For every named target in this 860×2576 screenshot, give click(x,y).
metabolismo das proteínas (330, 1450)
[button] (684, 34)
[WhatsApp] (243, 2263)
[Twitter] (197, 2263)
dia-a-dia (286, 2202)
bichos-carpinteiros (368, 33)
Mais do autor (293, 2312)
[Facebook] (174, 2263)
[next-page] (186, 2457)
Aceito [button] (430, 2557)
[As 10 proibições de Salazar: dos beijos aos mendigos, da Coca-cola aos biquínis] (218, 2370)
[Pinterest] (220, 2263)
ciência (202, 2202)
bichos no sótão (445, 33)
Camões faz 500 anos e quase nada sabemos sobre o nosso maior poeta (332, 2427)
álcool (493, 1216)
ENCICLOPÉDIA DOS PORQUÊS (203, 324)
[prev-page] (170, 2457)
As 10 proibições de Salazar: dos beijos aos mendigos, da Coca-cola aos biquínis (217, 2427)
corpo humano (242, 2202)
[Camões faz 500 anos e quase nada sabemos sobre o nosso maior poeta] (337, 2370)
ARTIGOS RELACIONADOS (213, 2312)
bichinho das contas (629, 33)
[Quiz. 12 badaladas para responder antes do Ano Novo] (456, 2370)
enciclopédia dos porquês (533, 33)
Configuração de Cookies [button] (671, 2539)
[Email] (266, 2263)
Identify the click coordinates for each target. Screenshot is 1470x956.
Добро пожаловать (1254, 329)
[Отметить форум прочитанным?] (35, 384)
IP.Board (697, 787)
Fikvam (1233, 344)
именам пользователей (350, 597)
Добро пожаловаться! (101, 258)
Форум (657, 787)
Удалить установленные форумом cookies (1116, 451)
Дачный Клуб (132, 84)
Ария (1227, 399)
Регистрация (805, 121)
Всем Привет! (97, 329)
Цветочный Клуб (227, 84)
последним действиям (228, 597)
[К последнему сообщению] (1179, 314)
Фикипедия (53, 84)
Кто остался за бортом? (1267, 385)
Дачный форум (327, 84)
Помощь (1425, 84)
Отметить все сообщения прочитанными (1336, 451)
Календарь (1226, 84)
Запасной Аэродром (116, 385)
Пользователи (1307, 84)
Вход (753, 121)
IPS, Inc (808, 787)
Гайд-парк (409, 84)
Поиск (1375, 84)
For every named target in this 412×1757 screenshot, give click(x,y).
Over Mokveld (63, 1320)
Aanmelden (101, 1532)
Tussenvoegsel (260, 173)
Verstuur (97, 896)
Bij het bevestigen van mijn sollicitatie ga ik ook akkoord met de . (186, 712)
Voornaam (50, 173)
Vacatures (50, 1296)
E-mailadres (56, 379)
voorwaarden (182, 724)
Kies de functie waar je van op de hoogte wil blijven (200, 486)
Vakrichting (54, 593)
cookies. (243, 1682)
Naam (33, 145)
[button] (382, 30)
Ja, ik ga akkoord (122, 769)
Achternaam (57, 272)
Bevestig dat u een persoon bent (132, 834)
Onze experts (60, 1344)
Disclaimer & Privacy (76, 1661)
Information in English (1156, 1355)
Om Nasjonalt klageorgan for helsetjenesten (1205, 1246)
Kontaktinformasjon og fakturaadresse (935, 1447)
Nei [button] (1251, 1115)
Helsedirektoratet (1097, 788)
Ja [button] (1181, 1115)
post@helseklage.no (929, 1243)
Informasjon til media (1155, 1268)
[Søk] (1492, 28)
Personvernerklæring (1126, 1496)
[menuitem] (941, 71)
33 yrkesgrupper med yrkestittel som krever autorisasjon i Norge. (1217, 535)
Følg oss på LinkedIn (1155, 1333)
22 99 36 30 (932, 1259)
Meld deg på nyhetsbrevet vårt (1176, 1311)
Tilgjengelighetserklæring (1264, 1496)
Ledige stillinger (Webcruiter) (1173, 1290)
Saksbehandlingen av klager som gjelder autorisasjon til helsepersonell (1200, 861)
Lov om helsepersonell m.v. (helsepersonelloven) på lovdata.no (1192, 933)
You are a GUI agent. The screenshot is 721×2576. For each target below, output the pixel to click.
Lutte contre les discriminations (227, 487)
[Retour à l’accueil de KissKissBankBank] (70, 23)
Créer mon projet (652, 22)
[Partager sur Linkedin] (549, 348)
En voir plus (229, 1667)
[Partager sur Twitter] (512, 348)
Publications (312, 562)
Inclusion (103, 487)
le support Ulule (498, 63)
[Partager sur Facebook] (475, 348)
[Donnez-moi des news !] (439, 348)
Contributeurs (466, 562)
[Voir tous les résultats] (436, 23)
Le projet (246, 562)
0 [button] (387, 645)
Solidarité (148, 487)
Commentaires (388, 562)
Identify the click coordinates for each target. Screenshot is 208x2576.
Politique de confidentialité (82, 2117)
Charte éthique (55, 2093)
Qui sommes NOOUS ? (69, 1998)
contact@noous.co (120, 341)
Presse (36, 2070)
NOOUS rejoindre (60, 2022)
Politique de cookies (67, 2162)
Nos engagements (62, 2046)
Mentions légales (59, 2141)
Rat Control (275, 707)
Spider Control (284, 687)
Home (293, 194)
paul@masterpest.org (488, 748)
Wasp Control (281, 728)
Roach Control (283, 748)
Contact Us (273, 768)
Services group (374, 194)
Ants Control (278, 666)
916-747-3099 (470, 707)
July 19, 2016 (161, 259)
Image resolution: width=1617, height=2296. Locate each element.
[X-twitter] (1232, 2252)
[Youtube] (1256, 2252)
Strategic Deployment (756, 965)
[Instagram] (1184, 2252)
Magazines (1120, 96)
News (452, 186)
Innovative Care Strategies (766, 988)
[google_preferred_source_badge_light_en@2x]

•••••

- [EXERCISE DESCRIPTION]:
From the top of the material above, please transcribe each line exactly. Include the line with "[Email] (266, 2263)" and end there.

- [SOLUTION TO THE EXERCISE]:
For every named target in this 860×2576 screenshot, give click(x,y).
metabolismo das proteínas (330, 1450)
[button] (684, 34)
[WhatsApp] (243, 2263)
[Twitter] (197, 2263)
dia-a-dia (286, 2202)
bichos-carpinteiros (368, 33)
Mais do autor (293, 2312)
[Facebook] (174, 2263)
[next-page] (186, 2457)
Aceito [button] (430, 2557)
[As 10 proibições de Salazar: dos beijos aos mendigos, da Coca-cola aos biquínis] (218, 2370)
[Pinterest] (220, 2263)
ciência (202, 2202)
bichos no sótão (445, 33)
Camões faz 500 anos e quase nada sabemos sobre o nosso maior poeta (332, 2427)
álcool (493, 1216)
ENCICLOPÉDIA DOS PORQUÊS (203, 324)
[prev-page] (170, 2457)
As 10 proibições de Salazar: dos beijos aos mendigos, da Coca-cola aos biquínis (217, 2427)
corpo humano (242, 2202)
[Camões faz 500 anos e quase nada sabemos sobre o nosso maior poeta] (337, 2370)
ARTIGOS RELACIONADOS (213, 2312)
bichinho das contas (629, 33)
[Quiz. 12 badaladas para responder antes do Ano Novo] (456, 2370)
enciclopédia dos porquês (533, 33)
Configuração de Cookies [button] (671, 2539)
[Email] (266, 2263)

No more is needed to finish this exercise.